### [EXTRACT]
** BEGIN **

In The Tall Grass (2019)
Directed by: Vincenzo Natali
Written by: Vincenzo Natali
Starring: Avery Whitted, Harrison Gilbertson, Laysla De Oliveira, Patrick Wilson
IN THE TALL GRASS (2019)
Directed by Vincenzo Natali
Like father, like son. As per pop, Stephen King, Joe Hill is an accomplished horror writer who has written such novels as Horns, The Fireman and the frankly epic N0S4A2 (seriously, give that one a read!). In The Tall Grass was one of two collaborations he’s done with dear old dad: a novella about man vs nature, and the dangers of going off the beaten track. It’s now a Canadian-made horror, with Vincenzo Natali (Cube and Splice) behind the camera available on your/ your mate’s Netflix account. Thus far the streaming giants have had a middling record on King-related work, with a brilliant take on Gerald’s Game matched by a so-so take on 1922. Unfortunately, this is more in line with the latter than the heights of the former.

** END **

### [RECORD LIST]
** BEGIN **

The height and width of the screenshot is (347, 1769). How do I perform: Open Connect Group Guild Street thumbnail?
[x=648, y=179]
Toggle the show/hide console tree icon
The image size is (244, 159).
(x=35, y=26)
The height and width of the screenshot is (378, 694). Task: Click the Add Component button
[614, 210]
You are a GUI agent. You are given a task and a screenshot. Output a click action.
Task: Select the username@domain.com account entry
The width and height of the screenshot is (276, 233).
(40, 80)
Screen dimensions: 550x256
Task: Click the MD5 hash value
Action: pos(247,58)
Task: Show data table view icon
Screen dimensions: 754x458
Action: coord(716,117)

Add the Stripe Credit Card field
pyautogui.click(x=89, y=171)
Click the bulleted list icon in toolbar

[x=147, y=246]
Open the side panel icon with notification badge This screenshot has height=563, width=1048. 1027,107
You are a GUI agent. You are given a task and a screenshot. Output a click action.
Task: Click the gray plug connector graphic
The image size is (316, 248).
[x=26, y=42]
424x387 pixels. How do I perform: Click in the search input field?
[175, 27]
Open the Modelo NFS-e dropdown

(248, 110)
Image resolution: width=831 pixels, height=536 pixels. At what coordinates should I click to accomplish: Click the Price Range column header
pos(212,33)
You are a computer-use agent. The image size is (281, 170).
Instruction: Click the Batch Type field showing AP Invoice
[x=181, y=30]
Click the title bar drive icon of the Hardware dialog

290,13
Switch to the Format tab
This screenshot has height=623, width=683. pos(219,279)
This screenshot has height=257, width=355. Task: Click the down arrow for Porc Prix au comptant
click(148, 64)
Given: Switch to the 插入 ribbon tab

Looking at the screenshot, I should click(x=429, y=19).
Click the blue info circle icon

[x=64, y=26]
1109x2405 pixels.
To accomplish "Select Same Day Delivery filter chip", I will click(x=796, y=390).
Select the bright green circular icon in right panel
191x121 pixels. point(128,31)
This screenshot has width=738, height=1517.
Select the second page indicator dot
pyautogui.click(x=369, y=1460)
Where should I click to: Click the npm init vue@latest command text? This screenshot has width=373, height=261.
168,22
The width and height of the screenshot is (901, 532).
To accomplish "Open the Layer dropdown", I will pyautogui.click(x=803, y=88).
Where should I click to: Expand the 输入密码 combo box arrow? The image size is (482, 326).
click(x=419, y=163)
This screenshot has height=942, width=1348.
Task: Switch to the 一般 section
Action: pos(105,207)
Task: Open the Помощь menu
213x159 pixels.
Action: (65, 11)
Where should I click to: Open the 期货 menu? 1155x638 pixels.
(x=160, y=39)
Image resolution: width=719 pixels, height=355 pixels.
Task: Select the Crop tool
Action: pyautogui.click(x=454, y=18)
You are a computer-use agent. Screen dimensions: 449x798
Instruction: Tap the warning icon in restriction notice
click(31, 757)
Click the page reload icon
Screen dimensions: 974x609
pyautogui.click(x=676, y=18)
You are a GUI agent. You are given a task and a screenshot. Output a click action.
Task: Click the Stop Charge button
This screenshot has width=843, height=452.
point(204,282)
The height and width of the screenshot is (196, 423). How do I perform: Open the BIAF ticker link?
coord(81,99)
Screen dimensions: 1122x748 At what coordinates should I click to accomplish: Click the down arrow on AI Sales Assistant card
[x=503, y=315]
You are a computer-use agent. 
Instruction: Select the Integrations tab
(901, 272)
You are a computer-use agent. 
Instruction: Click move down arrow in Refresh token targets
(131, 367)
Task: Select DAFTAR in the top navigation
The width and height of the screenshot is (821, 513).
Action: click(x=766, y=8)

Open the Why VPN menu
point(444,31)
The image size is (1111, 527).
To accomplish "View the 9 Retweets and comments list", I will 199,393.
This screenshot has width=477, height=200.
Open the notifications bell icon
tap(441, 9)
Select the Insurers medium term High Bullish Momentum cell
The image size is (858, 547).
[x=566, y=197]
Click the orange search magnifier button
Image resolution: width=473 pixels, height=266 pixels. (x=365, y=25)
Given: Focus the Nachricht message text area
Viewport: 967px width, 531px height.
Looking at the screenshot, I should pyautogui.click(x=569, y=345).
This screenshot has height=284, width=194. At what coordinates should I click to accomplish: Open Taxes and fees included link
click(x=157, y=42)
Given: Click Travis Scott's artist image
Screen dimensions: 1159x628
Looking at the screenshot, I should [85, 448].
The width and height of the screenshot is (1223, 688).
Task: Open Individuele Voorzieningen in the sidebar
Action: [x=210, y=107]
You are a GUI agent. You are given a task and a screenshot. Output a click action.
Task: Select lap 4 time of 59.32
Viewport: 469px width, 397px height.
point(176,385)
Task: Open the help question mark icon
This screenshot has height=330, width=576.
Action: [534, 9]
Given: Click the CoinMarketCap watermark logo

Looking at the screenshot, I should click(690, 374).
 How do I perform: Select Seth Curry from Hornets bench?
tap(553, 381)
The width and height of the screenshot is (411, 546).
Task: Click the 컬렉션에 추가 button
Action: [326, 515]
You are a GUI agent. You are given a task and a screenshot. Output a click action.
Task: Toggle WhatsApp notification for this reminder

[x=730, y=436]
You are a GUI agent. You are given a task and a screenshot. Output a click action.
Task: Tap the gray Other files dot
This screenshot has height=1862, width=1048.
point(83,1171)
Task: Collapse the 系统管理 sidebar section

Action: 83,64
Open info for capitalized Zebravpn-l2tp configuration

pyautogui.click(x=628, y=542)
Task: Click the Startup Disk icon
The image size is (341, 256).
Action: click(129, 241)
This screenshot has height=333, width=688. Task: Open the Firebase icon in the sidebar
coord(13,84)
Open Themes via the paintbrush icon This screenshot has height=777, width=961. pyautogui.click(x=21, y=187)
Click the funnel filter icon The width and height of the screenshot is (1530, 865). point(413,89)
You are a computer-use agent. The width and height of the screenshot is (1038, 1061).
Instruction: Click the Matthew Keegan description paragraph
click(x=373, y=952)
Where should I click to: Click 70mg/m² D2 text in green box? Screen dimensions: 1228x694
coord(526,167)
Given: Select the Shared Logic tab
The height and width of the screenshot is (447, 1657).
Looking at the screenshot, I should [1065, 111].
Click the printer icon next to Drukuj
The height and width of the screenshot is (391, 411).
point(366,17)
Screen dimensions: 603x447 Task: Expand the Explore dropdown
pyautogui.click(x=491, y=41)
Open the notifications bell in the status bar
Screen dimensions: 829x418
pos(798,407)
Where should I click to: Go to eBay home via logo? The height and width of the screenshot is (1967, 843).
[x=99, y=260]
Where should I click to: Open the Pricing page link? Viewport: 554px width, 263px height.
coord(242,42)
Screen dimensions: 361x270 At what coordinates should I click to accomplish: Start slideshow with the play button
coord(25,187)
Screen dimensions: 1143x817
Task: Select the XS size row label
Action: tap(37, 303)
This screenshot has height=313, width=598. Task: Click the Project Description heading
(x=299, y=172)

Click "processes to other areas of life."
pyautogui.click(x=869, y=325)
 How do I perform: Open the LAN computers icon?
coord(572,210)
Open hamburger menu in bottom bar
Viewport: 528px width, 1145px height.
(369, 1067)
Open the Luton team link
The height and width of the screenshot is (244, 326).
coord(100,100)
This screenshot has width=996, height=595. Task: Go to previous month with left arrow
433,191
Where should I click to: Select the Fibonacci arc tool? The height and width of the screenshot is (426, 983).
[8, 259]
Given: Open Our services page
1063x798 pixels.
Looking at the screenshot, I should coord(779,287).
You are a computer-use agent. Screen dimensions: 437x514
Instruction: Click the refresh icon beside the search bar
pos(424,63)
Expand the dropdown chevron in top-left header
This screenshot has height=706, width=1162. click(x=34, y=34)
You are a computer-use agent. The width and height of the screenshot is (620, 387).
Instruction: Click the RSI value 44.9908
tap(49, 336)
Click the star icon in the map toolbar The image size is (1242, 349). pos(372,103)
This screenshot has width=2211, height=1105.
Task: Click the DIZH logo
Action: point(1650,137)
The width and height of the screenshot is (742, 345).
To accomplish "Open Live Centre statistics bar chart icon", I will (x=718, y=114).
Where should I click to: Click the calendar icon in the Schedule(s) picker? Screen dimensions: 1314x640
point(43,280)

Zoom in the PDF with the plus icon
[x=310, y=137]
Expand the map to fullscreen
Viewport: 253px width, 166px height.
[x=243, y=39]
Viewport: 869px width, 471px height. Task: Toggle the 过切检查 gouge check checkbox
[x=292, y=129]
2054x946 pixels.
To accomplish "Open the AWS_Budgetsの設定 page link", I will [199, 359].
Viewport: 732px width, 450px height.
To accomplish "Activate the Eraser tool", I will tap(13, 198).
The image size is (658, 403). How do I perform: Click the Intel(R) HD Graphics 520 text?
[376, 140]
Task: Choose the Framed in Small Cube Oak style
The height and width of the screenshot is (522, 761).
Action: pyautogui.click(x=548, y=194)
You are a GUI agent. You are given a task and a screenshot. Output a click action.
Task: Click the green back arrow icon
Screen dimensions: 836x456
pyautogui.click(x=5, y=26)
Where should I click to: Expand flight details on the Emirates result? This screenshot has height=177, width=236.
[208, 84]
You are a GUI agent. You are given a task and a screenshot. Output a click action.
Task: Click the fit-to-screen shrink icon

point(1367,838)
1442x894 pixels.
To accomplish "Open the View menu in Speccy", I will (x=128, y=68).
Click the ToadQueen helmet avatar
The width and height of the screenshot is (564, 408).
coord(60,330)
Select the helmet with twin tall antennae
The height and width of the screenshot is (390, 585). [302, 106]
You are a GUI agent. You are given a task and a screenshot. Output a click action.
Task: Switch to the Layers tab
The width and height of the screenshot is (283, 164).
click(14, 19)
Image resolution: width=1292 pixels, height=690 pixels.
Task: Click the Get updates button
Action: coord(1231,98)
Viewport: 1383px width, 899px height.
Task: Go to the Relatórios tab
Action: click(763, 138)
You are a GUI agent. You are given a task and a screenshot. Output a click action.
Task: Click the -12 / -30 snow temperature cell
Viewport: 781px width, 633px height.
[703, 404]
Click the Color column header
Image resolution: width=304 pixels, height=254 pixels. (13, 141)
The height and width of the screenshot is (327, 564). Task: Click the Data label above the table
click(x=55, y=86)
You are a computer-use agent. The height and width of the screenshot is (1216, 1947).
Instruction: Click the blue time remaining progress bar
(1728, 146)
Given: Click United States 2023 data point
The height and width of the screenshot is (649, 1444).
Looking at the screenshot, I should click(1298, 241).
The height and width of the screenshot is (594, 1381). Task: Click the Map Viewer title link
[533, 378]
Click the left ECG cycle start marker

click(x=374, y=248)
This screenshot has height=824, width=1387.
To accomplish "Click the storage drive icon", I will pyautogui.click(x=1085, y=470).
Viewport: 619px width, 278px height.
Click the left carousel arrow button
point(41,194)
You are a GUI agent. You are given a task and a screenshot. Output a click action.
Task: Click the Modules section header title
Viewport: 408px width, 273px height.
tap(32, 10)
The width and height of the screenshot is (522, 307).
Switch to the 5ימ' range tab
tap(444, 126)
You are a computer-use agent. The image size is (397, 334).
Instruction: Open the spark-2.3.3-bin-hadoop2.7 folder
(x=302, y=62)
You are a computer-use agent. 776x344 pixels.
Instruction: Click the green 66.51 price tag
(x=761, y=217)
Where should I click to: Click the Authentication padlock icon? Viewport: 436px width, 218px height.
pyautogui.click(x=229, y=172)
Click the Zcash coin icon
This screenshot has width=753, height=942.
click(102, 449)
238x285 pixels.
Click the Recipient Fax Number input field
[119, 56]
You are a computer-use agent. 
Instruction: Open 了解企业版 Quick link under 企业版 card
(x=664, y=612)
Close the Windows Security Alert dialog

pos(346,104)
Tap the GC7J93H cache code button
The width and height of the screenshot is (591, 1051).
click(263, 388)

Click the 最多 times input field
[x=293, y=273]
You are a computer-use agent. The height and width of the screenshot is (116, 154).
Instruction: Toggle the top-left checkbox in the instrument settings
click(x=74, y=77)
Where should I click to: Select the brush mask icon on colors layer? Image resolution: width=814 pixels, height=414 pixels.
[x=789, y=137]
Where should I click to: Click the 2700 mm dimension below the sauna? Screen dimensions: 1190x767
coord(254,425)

** END **

### [TASK INSTRUCTIONS]
[1] Answer these about the In The Tall Grass review:
(a) Who is credited as the film's writer?
(b) Which two earlier films by the director does the review mention?
(c) Which Netflix King-related work does the review say this film is more in line with?
[2] Pick up the In The Tall Grass review after its final sentence and write the next paragraph.

### [OUTPUTS FOR THE TASKS]
[1]
(a) Vincenzo Natali
(b) Cube and Splice
(c) 1922

[2]
Going into the titular tall grass are Becky (De Oliviera) and her brother Cal (Whitted), who may also fancy her a bit. Midway through their drive, to meet a potential new parent for the baby she’s expecting, they get split up investigating voices from a nearby field: a boy and his mum. Little Tobin and his mother Natalie Humboldt may sound mere metres away, but they have been stuck in there for a while. The family patriarch Ross (a scenery-chewing Patrick Wilson) is also somewhere in there trying to help, along with Becky’s ex, and father to her fetus Travis (Gilbertson). Only there’s no way out because the field around them keeps shifting, with its endless dense rows and the nearby church changing places and realigning. To make matters worse, it transpires the lot of them are in a time loop of some sort. Different versions of them keep showing up in different places, corpses appear then go, and what feels like a night or two between the blades lasts for months outside.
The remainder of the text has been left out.